A Forest Data Collection System
Summary of design fest activities, with meetings held at September
14, 22 and 23. A PDF version of this pages and a copy of the slide
presentation can be found at the end of
this page.
Nelson Lago: lago@ime.usp.br
Cristiano Breuel: cmbreuel@ime.usp.br
Lene Hallen: lene@stud.ntnu.no
Giuliano Mega: giuliano@ime.usp.br- Moderator
Henning: hennine@stud.ntnu.no
Pedro T: plt@ime.usp.br
Fábio Miranda: fmiranda@gmail.com – Record keeper
We worked on the Forest Data Collection problem, a system to gathering and analyzing weather information and to predict forest fires and help with water table measurement. This system runs in a central computer and communicates with sensors of a variety of types (temperature, sunlight intensity, wind speed and direction, rainfall, humidity) distributed in forests. Data corresponding to the readings of the sensors is stored in the central computer and users run software that uses such data to create reports and perform analyses and predictions over the data.
In this design process we focused on the programs that maintain the configuration of functional field sensors and gather sensor data, storing it in a database.
Initially two members volunteered as moderator and record keeper, and everyone agreed. Then everybody read the problem description for the second time (the first time was prior to forming the teams).
A discussion of the system in architectural terms was held, taking into account aspects of the subsystems that would be needed, and a rough sketch of the system was made.
A scenario playing phase began, during which we would confront the initial sketch of the system against requisites and watch for unlooked aspects of the system, revising our design.
We had almost finished covering the “Data Analysis” scenario when, for some reason, it seemed to the members of the group that it was highly important to notify certain types of analysis plug-ins of certain abnormal events. A sudden steep raise in the temperature of a whole region is an example of the types of events we were worried about. Shortly after this concern appeared, our time for that day (2h) was over.
A lot of discussion and design was spent looking at the plug-in notification problem, and we ended up a part of the system that nobody really liked.

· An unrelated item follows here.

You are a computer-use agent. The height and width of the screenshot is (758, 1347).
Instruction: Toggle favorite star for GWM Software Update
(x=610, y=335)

Since our time was getting short, we defined a list of deliverables that could probably be done within the remaining time:
Core assumptions we have used during the discussion to shape the system
An initial class model with the main entities in the system
A diagram showing the class interactions
A list of interfaces of the system to other systems
A compilation of the lessons learned
During the rest of the time we had during that day, we started working on the class model and designing the subsystem that would cope with the variety of data communication links. It became evident that we would need a little more time to finish it properly.
The group met again for a third two-hour design session, mainly to define class interactions, check the system against usage scenarios (this was left aside during the second day) and organize for the presentation (here are the slides presented). We ended up dropping the notification system that haunted us in the previous day because it wasn’t in the requirements and it didn’t feel right during the definition of class interactions (we felt that that part of the system was compromising the quality of the design of every class that interacted with it).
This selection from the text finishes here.